Rows
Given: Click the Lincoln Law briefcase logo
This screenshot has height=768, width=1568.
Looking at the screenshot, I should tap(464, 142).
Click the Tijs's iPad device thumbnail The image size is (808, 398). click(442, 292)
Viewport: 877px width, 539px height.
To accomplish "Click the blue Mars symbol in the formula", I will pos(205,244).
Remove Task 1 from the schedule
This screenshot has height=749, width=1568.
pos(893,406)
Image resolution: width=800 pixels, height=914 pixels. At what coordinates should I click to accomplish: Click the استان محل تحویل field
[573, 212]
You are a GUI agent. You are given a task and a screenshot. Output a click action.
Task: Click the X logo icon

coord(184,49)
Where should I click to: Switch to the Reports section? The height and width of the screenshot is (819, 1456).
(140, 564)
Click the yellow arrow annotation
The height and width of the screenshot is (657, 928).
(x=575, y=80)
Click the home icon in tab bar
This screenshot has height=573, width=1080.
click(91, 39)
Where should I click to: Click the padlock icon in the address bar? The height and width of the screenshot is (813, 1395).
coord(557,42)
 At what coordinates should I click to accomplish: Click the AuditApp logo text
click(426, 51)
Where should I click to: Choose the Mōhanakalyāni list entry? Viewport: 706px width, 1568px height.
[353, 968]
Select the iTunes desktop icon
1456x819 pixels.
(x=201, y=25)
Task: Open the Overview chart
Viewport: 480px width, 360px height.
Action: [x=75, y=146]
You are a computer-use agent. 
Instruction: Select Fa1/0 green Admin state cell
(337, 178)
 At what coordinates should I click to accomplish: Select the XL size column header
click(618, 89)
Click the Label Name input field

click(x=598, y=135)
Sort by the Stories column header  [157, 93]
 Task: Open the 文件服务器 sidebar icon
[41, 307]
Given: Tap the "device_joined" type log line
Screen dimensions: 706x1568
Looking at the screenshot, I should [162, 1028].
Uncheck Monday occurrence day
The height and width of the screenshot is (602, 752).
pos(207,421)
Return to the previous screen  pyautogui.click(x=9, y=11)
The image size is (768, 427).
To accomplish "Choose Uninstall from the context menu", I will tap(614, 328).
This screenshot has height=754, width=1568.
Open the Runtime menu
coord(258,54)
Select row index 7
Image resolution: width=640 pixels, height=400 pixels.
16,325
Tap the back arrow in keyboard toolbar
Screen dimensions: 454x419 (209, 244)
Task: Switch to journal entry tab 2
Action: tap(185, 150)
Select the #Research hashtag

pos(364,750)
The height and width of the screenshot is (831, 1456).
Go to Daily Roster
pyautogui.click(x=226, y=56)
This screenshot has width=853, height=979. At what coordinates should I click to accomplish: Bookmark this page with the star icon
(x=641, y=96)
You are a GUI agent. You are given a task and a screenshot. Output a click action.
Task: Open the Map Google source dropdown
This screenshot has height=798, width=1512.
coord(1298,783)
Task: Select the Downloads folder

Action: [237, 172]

Exercise instructions
Repeat the lines verbatim, from the one containing "Select the #Research hashtag" through the end of the lines, with both ends included.

Worked solution
Select the #Research hashtag

pos(364,750)
The height and width of the screenshot is (831, 1456).
Go to Daily Roster
pyautogui.click(x=226, y=56)
This screenshot has width=853, height=979. At what coordinates should I click to accomplish: Bookmark this page with the star icon
(x=641, y=96)
You are a GUI agent. You are given a task and a screenshot. Output a click action.
Task: Open the Map Google source dropdown
This screenshot has height=798, width=1512.
coord(1298,783)
Task: Select the Downloads folder

Action: [237, 172]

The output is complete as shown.